Un officier de l’État – major, le capitaine ORCIVAL, se trouvait déjà en place pour canaliser tous ces hommes et les répartir ; je devais emmener mes trois Lts. Colonels avec moi ; déjà les Lts. Colonels Cdt. le 19° et le 62° R.I. avaient été prévenus et j’avais avec moi à MONDREPUIS le Lt. Colonel Cdt le 116° R.I. et son chef de l’État – Major.
Je partis donc de WIMY à minuit ½ avec ordre de « résistance sans esprit de recul », P. C. de l’I.D. au village de SAINT– MICHEL.
Repassant par MONDREPUIS pour y prendre le Lt. Colonel Cdt. le 116° R.I. et le Commandant QUINQUETTE, son chef d’État – Major nous parvînmes dans la forêt de SAINT-MICHEL où, en effet, nous trouvâmes le Capitaine ORCIVAL.
L’organisation de la défense et la répartition du personnel, en pleine nuit, entre les trois régiments, complétés par quantités d’inconnus, ne furent pas chose facile.
Le lieutenant GAUME, de l’I.D. 22, conformément aux ordres du Général Cdt la D.I., fut mis à la disposition du Capitaine ORCIVAL, pour l’aider dans sa mission. Le P.C. de l’I.D. fut installé au village de SAINT–MICHEL.

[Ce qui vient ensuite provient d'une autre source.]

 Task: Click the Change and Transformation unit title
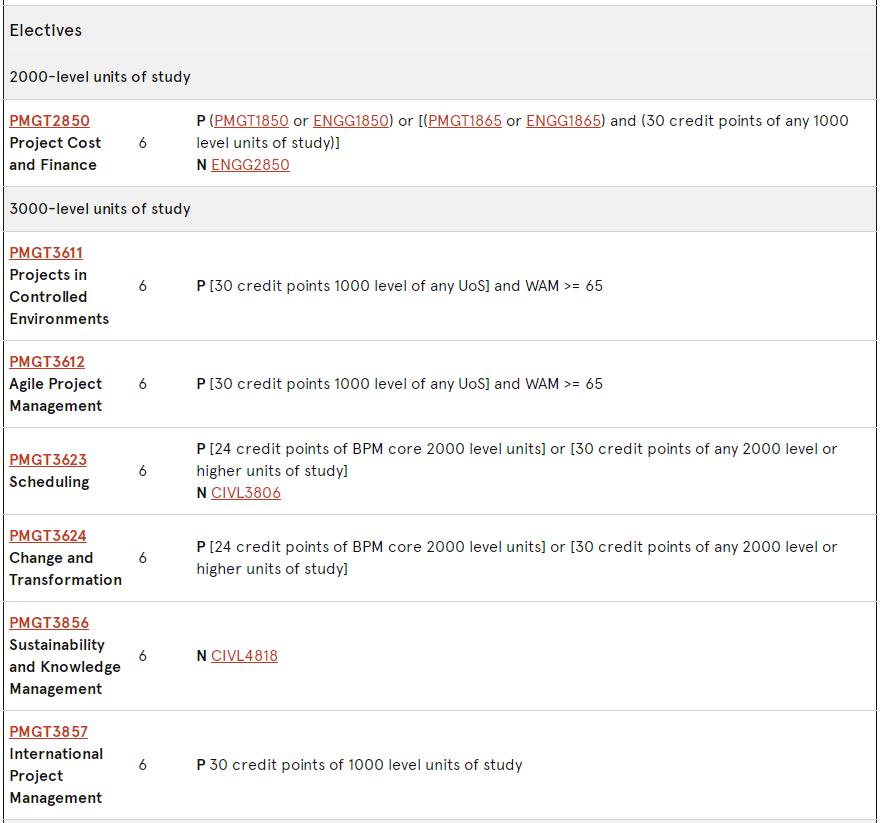point(65,569)
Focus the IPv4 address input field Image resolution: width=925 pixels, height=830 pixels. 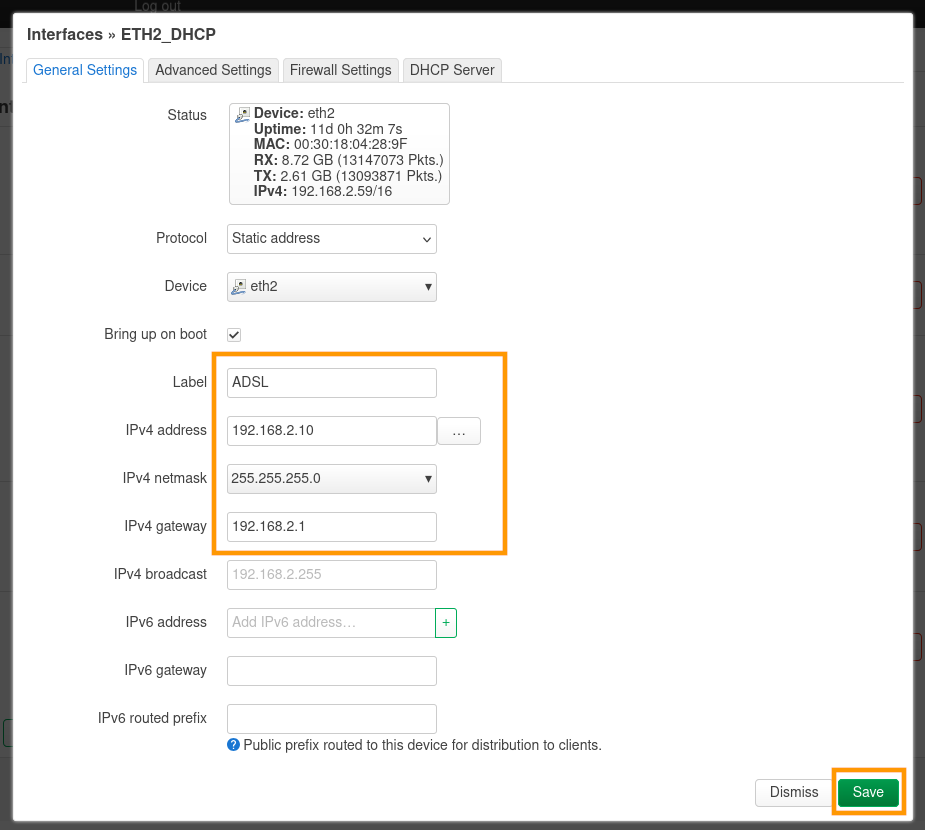[x=332, y=431]
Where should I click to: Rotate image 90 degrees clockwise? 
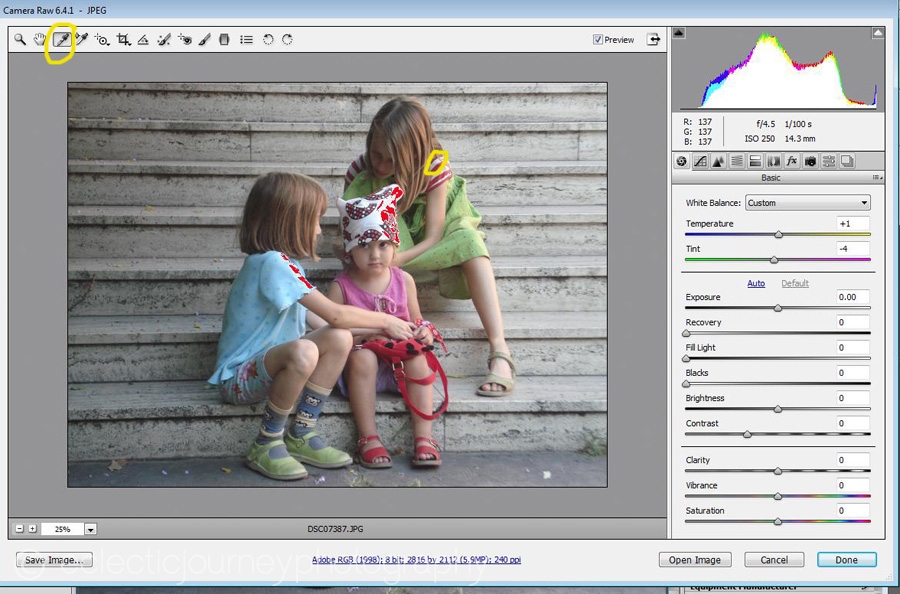click(288, 40)
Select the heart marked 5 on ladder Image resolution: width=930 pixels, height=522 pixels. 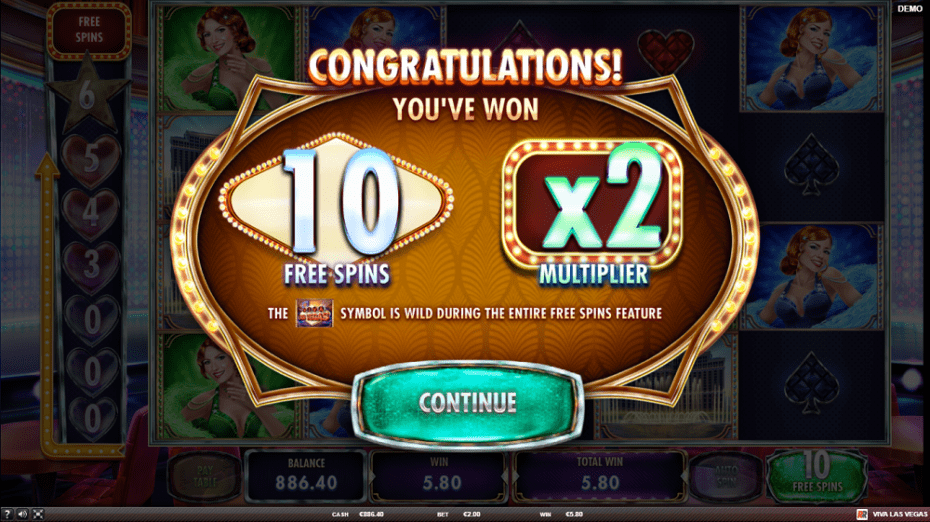91,161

1) Comme je l’ai déjà dit ci – dessus, nous n’avions plus la liaison à droite avec la 61° D.I. Le Général Cdt. cette D. I. avait porté son P. C. le 15 Mai à midi à MAUBERT FONTAINE ; après avoir fait une reconnaissance, il revint vers 15 h. à son P. C. en disant à ses Officiers qu’il n’avait pas retrouvé le moindre élément de sa D. I.
L’ennemi qui arrivant de CARIGNAN par la grand’ route CHARLEVILLE - LA CAPELLE, parvint à MAUBERT-FONTAINE le 15 Mai, vers 18 heures. (renseignements du Cdt. DEMONET, E. M. de la 61° D. I.)
(2) Je signale la conduite du soldat BOMAL Léon du 116° R. I., planton à l’I.D. 22 qui réussit à abattre, d’un coup de son mousqueton, un fantassin ennemi, dont le tir précis était très gênant et qui s’était dissimulé au coin d’une maison.
Je pris le commandement de toutes les troupes de la forêt domaniale.
Dans la matinée du 16, le Général HASSLER y vint en auto et je le mis au courant de la situation ; il repartit aussitôt pour son P.C. de WIMY (1), souffrant visiblement beaucoup de son bras plâtré et des ses autres blessures occasionnées par son accident d’automobile.
Il avait de la peine à marcher et les plus grandes difficultés à descendre de sa voiture et à y remonter.
Rentrant vers 10 heures au P.C. de l’I.D. à St. MICHEL, je passais mon temps à recueillir, avec mon personnel, les isolés de toute sorte qui ne savaient plus où aller et qui, en général n’avaient plus d’armes et à les diriger vers la position après leur avoir donné un fusil.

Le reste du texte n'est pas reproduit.